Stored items

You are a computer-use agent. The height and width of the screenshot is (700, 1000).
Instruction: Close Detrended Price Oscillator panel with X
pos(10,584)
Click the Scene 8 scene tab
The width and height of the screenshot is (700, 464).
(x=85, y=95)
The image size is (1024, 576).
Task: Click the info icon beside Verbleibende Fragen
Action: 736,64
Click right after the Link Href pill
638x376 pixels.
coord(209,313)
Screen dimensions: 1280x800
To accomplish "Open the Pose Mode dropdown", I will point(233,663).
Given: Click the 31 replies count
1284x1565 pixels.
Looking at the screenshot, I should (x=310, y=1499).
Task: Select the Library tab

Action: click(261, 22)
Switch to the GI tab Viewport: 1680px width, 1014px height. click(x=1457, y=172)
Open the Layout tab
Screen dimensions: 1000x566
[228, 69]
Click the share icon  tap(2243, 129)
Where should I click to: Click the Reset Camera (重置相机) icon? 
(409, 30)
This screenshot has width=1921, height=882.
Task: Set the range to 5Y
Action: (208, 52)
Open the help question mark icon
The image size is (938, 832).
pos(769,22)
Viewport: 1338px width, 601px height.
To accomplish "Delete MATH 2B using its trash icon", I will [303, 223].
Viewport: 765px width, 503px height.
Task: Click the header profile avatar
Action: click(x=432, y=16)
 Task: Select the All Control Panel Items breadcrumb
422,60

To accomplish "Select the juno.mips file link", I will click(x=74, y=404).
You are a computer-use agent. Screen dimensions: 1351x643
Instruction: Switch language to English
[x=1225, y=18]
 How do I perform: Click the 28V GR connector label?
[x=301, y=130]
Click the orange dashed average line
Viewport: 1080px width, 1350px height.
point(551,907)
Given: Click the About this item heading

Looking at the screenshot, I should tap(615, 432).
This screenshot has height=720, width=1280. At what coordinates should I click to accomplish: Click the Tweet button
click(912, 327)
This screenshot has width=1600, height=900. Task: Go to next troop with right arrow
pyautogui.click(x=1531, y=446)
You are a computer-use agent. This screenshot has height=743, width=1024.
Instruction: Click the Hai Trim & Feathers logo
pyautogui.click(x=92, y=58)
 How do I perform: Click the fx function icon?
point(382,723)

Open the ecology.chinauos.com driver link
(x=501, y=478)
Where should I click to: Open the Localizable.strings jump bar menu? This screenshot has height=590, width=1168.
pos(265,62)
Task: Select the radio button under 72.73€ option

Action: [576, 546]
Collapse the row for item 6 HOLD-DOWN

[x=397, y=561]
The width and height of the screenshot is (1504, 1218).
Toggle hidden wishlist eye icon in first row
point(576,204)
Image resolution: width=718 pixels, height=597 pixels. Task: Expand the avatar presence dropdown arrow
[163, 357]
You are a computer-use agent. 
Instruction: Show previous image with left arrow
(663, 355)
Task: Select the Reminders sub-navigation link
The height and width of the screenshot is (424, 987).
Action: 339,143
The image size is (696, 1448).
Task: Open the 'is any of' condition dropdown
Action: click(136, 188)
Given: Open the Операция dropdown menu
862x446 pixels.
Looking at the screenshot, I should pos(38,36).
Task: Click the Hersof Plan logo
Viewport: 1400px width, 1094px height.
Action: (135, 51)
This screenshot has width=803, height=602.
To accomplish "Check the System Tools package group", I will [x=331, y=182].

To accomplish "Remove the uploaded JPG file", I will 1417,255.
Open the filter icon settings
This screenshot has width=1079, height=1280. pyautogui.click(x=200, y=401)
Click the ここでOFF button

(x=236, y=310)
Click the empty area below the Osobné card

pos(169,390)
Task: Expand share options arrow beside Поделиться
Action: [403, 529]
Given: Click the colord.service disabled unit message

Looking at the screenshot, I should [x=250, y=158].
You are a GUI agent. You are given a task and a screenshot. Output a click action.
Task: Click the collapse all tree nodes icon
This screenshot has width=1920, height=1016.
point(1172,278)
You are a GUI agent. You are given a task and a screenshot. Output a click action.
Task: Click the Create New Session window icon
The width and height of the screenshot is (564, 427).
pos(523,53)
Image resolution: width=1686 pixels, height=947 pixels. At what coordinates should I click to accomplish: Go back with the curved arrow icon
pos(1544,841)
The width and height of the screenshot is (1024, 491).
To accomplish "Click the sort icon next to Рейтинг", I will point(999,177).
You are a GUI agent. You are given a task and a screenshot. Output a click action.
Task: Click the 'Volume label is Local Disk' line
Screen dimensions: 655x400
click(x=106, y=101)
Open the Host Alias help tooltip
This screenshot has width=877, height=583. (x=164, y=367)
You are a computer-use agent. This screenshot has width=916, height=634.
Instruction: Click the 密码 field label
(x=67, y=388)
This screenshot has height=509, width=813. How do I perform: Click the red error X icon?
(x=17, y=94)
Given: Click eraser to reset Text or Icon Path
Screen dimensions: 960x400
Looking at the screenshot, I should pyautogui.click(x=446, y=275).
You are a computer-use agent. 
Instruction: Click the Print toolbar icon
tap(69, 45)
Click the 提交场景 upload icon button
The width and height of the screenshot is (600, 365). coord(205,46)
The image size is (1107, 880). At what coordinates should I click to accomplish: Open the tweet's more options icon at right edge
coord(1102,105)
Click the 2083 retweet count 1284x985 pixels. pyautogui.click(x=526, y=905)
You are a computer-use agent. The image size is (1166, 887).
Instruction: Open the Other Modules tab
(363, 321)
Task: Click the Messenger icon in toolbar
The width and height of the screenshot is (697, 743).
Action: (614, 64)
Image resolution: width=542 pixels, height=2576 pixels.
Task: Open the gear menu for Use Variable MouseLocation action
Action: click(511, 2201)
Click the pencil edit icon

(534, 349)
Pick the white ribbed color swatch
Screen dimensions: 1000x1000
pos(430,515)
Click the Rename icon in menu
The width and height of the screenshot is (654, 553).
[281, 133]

* **Exercise details**
Each of the records is to be repeated word for word.

* **Solution for this problem**
You are a computer-use agent. The height and width of the screenshot is (700, 1000).
Instruction: Close Detrended Price Oscillator panel with X
pos(10,584)
Click the Scene 8 scene tab
The width and height of the screenshot is (700, 464).
(x=85, y=95)
The image size is (1024, 576).
Task: Click the info icon beside Verbleibende Fragen
Action: 736,64
Click right after the Link Href pill
638x376 pixels.
coord(209,313)
Screen dimensions: 1280x800
To accomplish "Open the Pose Mode dropdown", I will point(233,663).
Given: Click the 31 replies count
1284x1565 pixels.
Looking at the screenshot, I should (x=310, y=1499).
Task: Select the Library tab

Action: click(261, 22)
Switch to the GI tab Viewport: 1680px width, 1014px height. click(x=1457, y=172)
Open the Layout tab
Screen dimensions: 1000x566
[228, 69]
Click the share icon  tap(2243, 129)
Where should I click to: Click the Reset Camera (重置相机) icon? 
(409, 30)
This screenshot has width=1921, height=882.
Task: Set the range to 5Y
Action: (208, 52)
Open the help question mark icon
The image size is (938, 832).
pos(769,22)
Viewport: 1338px width, 601px height.
To accomplish "Delete MATH 2B using its trash icon", I will [303, 223].
Viewport: 765px width, 503px height.
Task: Click the header profile avatar
Action: click(x=432, y=16)
 Task: Select the All Control Panel Items breadcrumb
422,60

To accomplish "Select the juno.mips file link", I will click(x=74, y=404).
You are a computer-use agent. Screen dimensions: 1351x643
Instruction: Switch language to English
[x=1225, y=18]
 How do I perform: Click the 28V GR connector label?
[x=301, y=130]
Click the orange dashed average line
Viewport: 1080px width, 1350px height.
point(551,907)
Given: Click the About this item heading

Looking at the screenshot, I should tap(615, 432).
This screenshot has height=720, width=1280. At what coordinates should I click to accomplish: Click the Tweet button
click(912, 327)
This screenshot has width=1600, height=900. Task: Go to next troop with right arrow
pyautogui.click(x=1531, y=446)
You are a computer-use agent. This screenshot has height=743, width=1024.
Instruction: Click the Hai Trim & Feathers logo
pyautogui.click(x=92, y=58)
 How do I perform: Click the fx function icon?
point(382,723)

Open the ecology.chinauos.com driver link
(x=501, y=478)
Where should I click to: Open the Localizable.strings jump bar menu? This screenshot has height=590, width=1168.
pos(265,62)
Task: Select the radio button under 72.73€ option

Action: [576, 546]
Collapse the row for item 6 HOLD-DOWN

[x=397, y=561]
The width and height of the screenshot is (1504, 1218).
Toggle hidden wishlist eye icon in first row
point(576,204)
Image resolution: width=718 pixels, height=597 pixels. Task: Expand the avatar presence dropdown arrow
[163, 357]
You are a computer-use agent. 
Instruction: Show previous image with left arrow
(663, 355)
Task: Select the Reminders sub-navigation link
The height and width of the screenshot is (424, 987).
Action: 339,143
The image size is (696, 1448).
Task: Open the 'is any of' condition dropdown
Action: click(136, 188)
Given: Open the Операция dropdown menu
862x446 pixels.
Looking at the screenshot, I should pos(38,36).
Task: Click the Hersof Plan logo
Viewport: 1400px width, 1094px height.
Action: (135, 51)
This screenshot has width=803, height=602.
To accomplish "Check the System Tools package group", I will [x=331, y=182].

To accomplish "Remove the uploaded JPG file", I will 1417,255.
Open the filter icon settings
This screenshot has width=1079, height=1280. pyautogui.click(x=200, y=401)
Click the ここでOFF button

(x=236, y=310)
Click the empty area below the Osobné card

pos(169,390)
Task: Expand share options arrow beside Поделиться
Action: [403, 529]
Given: Click the colord.service disabled unit message

Looking at the screenshot, I should [x=250, y=158].
You are a GUI agent. You are given a task and a screenshot. Output a click action.
Task: Click the collapse all tree nodes icon
This screenshot has width=1920, height=1016.
point(1172,278)
You are a GUI agent. You are given a task and a screenshot. Output a click action.
Task: Click the Create New Session window icon
The width and height of the screenshot is (564, 427).
pos(523,53)
Image resolution: width=1686 pixels, height=947 pixels. At what coordinates should I click to accomplish: Go back with the curved arrow icon
pos(1544,841)
The width and height of the screenshot is (1024, 491).
To accomplish "Click the sort icon next to Рейтинг", I will point(999,177).
You are a GUI agent. You are given a task and a screenshot. Output a click action.
Task: Click the 'Volume label is Local Disk' line
Screen dimensions: 655x400
click(x=106, y=101)
Open the Host Alias help tooltip
This screenshot has width=877, height=583. (x=164, y=367)
You are a computer-use agent. This screenshot has width=916, height=634.
Instruction: Click the 密码 field label
(x=67, y=388)
This screenshot has height=509, width=813. How do I perform: Click the red error X icon?
(x=17, y=94)
Given: Click eraser to reset Text or Icon Path
Screen dimensions: 960x400
Looking at the screenshot, I should pyautogui.click(x=446, y=275).
You are a computer-use agent. 
Instruction: Click the Print toolbar icon
tap(69, 45)
Click the 提交场景 upload icon button
The width and height of the screenshot is (600, 365). coord(205,46)
The image size is (1107, 880). At what coordinates should I click to accomplish: Open the tweet's more options icon at right edge
coord(1102,105)
Click the 2083 retweet count 1284x985 pixels. pyautogui.click(x=526, y=905)
You are a computer-use agent. The image size is (1166, 887).
Instruction: Open the Other Modules tab
(363, 321)
Task: Click the Messenger icon in toolbar
The width and height of the screenshot is (697, 743).
Action: (614, 64)
Image resolution: width=542 pixels, height=2576 pixels.
Task: Open the gear menu for Use Variable MouseLocation action
Action: click(511, 2201)
Click the pencil edit icon

(534, 349)
Pick the white ribbed color swatch
Screen dimensions: 1000x1000
pos(430,515)
Click the Rename icon in menu
The width and height of the screenshot is (654, 553).
[281, 133]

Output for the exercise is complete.